Work request: Where a line below includes the word "agent", copy that line.

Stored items
..............................

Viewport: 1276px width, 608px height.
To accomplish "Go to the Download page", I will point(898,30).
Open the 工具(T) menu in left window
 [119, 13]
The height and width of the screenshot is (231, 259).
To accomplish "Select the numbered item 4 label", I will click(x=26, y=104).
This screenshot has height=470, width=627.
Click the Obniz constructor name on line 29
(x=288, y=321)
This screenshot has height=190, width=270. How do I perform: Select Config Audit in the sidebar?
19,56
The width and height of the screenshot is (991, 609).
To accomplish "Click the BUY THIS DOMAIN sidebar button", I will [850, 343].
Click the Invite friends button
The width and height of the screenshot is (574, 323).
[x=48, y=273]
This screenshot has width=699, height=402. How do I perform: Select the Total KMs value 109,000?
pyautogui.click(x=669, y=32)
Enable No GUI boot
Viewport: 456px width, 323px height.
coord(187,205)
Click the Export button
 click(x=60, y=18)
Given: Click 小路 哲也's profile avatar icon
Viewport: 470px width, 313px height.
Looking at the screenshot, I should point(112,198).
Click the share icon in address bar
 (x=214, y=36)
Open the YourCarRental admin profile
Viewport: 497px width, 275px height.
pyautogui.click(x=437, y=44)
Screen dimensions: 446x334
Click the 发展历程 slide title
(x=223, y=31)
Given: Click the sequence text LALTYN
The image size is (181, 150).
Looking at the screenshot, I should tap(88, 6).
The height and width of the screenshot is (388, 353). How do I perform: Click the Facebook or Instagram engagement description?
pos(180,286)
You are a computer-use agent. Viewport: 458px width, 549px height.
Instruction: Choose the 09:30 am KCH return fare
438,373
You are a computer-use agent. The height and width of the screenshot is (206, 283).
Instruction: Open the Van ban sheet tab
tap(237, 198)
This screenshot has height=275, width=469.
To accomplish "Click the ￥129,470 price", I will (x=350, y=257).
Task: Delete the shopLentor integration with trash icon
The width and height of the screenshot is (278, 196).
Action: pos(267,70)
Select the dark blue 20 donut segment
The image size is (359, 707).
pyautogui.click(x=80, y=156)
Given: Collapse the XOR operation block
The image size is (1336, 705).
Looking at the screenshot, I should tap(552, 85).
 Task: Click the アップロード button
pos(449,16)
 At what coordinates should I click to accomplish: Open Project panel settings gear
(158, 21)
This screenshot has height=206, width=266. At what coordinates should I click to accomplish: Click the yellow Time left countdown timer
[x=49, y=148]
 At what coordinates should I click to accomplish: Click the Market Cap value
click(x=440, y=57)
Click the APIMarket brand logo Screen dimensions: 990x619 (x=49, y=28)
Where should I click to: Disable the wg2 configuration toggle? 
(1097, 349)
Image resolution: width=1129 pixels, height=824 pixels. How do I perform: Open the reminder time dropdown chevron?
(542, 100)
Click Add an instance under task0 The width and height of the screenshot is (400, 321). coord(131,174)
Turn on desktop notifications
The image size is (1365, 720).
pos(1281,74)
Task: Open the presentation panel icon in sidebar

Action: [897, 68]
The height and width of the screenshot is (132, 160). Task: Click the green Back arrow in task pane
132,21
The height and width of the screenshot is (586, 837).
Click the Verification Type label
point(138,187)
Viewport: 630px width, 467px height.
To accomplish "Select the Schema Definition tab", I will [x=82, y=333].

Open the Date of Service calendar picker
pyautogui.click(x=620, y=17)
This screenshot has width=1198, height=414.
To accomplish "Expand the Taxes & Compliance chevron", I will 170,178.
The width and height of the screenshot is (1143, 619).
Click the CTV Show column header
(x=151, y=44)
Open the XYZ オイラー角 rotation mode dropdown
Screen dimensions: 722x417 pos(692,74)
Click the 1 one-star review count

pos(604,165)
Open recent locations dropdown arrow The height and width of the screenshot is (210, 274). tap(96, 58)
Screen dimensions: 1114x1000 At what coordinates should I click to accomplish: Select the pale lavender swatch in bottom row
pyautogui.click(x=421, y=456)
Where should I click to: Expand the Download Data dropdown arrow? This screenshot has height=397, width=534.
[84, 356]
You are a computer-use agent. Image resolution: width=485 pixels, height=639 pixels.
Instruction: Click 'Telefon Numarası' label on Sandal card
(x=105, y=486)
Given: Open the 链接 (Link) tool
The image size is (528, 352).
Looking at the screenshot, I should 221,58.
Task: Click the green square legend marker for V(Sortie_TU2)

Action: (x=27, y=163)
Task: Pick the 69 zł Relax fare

..............................

Reply to the exercise:
You are a computer-use agent. Viewport: 458px width, 549px height.
You are a computer-use agent. The height and width of the screenshot is (206, 283).
You are a computer-use agent. Image resolution: width=485 pixels, height=639 pixels.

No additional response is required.